§ PROBLEM DETAILS
Set down every record exactly as it appears.

§ DATA TO PROCESS
----
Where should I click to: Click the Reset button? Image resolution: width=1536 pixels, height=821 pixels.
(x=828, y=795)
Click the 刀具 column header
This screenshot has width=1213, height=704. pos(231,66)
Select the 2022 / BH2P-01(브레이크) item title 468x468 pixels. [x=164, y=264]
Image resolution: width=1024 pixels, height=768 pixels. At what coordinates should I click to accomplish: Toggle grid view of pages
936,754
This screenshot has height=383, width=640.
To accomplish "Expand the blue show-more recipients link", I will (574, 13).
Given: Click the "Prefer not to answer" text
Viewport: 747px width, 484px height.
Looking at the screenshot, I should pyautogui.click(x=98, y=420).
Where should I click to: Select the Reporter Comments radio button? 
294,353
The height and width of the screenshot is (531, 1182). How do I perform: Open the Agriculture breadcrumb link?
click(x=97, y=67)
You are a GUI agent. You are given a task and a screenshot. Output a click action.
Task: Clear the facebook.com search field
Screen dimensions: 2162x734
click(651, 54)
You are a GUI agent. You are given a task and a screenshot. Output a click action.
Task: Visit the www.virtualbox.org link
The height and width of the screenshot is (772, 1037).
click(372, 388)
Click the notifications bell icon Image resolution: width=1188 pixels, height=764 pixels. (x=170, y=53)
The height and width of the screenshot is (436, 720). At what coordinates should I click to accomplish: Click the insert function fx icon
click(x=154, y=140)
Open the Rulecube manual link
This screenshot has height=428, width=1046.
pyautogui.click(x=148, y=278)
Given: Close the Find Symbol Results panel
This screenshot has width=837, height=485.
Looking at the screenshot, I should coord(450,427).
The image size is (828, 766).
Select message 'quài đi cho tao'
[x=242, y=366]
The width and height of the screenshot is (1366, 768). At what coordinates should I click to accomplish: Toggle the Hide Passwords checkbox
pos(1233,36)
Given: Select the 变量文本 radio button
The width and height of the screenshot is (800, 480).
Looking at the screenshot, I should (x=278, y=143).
----
§ PROBLEM SOLUTION
Where should I click to: Click the Reset button? Image resolution: width=1536 pixels, height=821 pixels.
(x=828, y=795)
Click the 刀具 column header
This screenshot has width=1213, height=704. pos(231,66)
Select the 2022 / BH2P-01(브레이크) item title 468x468 pixels. [x=164, y=264]
Image resolution: width=1024 pixels, height=768 pixels. At what coordinates should I click to accomplish: Toggle grid view of pages
936,754
This screenshot has height=383, width=640.
To accomplish "Expand the blue show-more recipients link", I will (574, 13).
Given: Click the "Prefer not to answer" text
Viewport: 747px width, 484px height.
Looking at the screenshot, I should pyautogui.click(x=98, y=420).
Where should I click to: Select the Reporter Comments radio button? 
294,353
The height and width of the screenshot is (531, 1182). How do I perform: Open the Agriculture breadcrumb link?
click(x=97, y=67)
You are a GUI agent. You are given a task and a screenshot. Output a click action.
Task: Clear the facebook.com search field
Screen dimensions: 2162x734
click(651, 54)
You are a GUI agent. You are given a task and a screenshot. Output a click action.
Task: Visit the www.virtualbox.org link
The height and width of the screenshot is (772, 1037).
click(372, 388)
Click the notifications bell icon Image resolution: width=1188 pixels, height=764 pixels. (x=170, y=53)
The height and width of the screenshot is (436, 720). At what coordinates should I click to accomplish: Click the insert function fx icon
click(x=154, y=140)
Open the Rulecube manual link
This screenshot has height=428, width=1046.
pyautogui.click(x=148, y=278)
Given: Close the Find Symbol Results panel
This screenshot has width=837, height=485.
Looking at the screenshot, I should coord(450,427).
The image size is (828, 766).
Select message 'quài đi cho tao'
[x=242, y=366]
The width and height of the screenshot is (1366, 768). At what coordinates should I click to accomplish: Toggle the Hide Passwords checkbox
pos(1233,36)
Given: Select the 变量文本 radio button
The width and height of the screenshot is (800, 480).
Looking at the screenshot, I should (x=278, y=143).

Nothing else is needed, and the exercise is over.